Monday 27 May 2013

IMPOTANCE OF MARRITAL SEX




Many women today endure marriage rather than enjoy it. The man that was once head over heel in love with them, who could do anything for them is now like a total stranger to them. As far as many of these women are concerned, their man is the problem. He is the one that must change. And in search of solution to their marital problem, they move from one prayer house to another, pray all manner of prayers and take all manner of counsel from both qualified and unqualified quarters but all to no avail.

The truth is, over the years, I have come to discover that nobody has the power to change any other person other than themselves. The only way to change others is to change ourselves. For most of these women, the key to changing their husbands is changing themselves. It has been said that one of the definitions of madness is to keep doing things the same way and yet expect a different result. To get a better result other than you have been getting in your marriage, you must learn to do things differently. And as said earlier, you have power over yourself alone and not on your husband, so for once, look away from your husband and concentrate on yourself. What are the things you should do differently to get a different response from your man? The solutions to the problems we face in our homes as women are not often beyond us. We only need to look inward rather than outward. For women who are passing through turbulent times in their marriage and sincerely desire a turning around, you may have to do the following:

work on your sex life
Many women need to know how important sex is to a man and to the survival of their marriage. Many have lost their husbands because they are not up and doing in bed. They are always developing headaches and giving one excuse or the other every time their man turns to them for sex. And many of those husbands have innocently fallen into the hands of hungry women who are ready to give them more than they desire, that which their legal wives are always denying them. Is that the situation with you? If yes, then you will have to change. The way God made a man, sex is the most important thing to him in marriage. In fact, the first reason why he married you is so that he can have it when he wants it, and no matter what you do for him and on his behalf, if he cannot have it when he desires it, he sees you as not fulfilling your marital obligation to him.

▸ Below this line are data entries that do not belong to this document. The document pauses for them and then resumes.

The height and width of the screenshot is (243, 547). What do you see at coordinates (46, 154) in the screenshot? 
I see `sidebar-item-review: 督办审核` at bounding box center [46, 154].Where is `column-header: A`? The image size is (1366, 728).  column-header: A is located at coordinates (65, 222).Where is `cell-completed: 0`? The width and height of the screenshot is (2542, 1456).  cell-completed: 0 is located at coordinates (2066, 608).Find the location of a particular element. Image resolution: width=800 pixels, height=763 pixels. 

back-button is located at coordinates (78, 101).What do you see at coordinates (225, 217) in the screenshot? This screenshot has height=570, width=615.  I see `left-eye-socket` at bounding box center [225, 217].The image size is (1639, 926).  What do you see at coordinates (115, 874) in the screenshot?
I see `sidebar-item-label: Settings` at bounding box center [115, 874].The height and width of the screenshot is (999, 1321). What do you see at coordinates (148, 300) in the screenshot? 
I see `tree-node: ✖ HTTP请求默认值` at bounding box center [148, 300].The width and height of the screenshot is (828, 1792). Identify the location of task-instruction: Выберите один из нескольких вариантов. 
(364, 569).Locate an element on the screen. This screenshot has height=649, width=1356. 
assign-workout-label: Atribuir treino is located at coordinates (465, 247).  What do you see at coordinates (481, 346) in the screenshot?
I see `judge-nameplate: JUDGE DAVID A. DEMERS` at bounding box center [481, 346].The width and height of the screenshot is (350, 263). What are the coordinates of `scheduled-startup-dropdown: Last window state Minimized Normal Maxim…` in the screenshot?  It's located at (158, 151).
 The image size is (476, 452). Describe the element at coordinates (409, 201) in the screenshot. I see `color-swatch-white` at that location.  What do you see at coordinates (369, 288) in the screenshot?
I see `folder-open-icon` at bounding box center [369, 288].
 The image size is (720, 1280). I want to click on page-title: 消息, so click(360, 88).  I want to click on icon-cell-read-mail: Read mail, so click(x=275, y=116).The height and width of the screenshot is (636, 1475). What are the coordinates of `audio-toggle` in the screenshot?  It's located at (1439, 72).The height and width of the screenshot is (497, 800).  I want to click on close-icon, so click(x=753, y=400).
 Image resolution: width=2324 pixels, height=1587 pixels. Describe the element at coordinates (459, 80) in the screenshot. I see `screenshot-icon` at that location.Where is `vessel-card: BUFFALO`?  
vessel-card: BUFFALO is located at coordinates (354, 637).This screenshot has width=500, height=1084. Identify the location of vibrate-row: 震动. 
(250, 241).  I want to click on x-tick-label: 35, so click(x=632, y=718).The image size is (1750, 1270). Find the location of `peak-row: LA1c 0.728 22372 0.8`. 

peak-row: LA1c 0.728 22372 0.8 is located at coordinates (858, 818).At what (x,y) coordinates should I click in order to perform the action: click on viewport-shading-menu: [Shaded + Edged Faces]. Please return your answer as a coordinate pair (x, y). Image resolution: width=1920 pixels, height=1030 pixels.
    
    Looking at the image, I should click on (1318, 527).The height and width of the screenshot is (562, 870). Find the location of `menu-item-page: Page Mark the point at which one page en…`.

The urge for sexual satisfaction comes before every and anything in a man’s life. This is unlike a woman, who has sex as the last thing on her mind. He does not just see sex as pleasure, he sees it as something he cannot do without; something that is paramount to his survival in life. That is why he cannot but turn to another woman when the one that should help him in fulfilling this urge is not forthcoming. As a wife you must know that the health of your sex life is directly proportionate to the health of your marriage. The way to a man’s heart they say is his stomach, but I have discovered that this is not the absolute truth. To me, the way to a man’s heart is under your skirt. That sounds dirty but it’s the truth. When a man has a wife who is ‘alive sexually’ to him, he will do everything and anything for her.  There are homes that are surviving in spite of the fact that the woman of the house is not a good cook. All they have to do is to make sure a good cook is employed and a wise woman in such situation makes sure she employs a man and not a woman as her cook so as to make sure she does not create a crack in her marriage. But the role of sexual fulfilment is such that a woman cannot employ another to fulfil. That is why every woman must make it her priority if she wants to keep her man. And the truth is, no matter what your opinion is concerning your husband, there are a thousand and one women out there who will be so glad to help you in fulfilling this role. So, my advice is, don’t be slack.
Make it enjoyable
it is not enough for a woman to be there for her man sexually, it is most important she contribute her quota to make each of their sexual encounters an exciting one.  Many women believe they are only to be on the receiving end. So, they just lie there like a log of wood, not contributing to the act, waiting for him to be through. This does not make for a great sex. For sex to be great for the two partners involved, they both must participate. Your man may not tell you, but I can speak authoritatively that he doesn’t enjoy being on the giving end alone. Just as he is touching you, he desires that you touch him as well. He desires that you guide his hand to the part of your body that gives you utmost pleasure.

In making it exciting, another thing your husband desires is that you sometime take the initiative. An average Nigerian woman believes she will be playing cheap if she initiates sexual intercourse with her husband. And this belief does not only stop her from initiating it; even when wants sex, she pretends as if she does not want it, in order not to appear cheap. But this is not the truth. My research has revealed to me that rather than men looking down on their wives for initiating sex, they see it as something great. In fact, it is something every man looks forward to because it gives him a sense of fulfilment. He sees it as a confirmation from his wife that he is satisfying her sexually and that she approves of him sexually. It boosts his ego and self-esteem. It boosts his self-confidence and gives him an assurance that no man can lure her into it in his absence.

Another way of making your sexual life enjoyable to your man is to verbally express your satisfaction to him during the very act.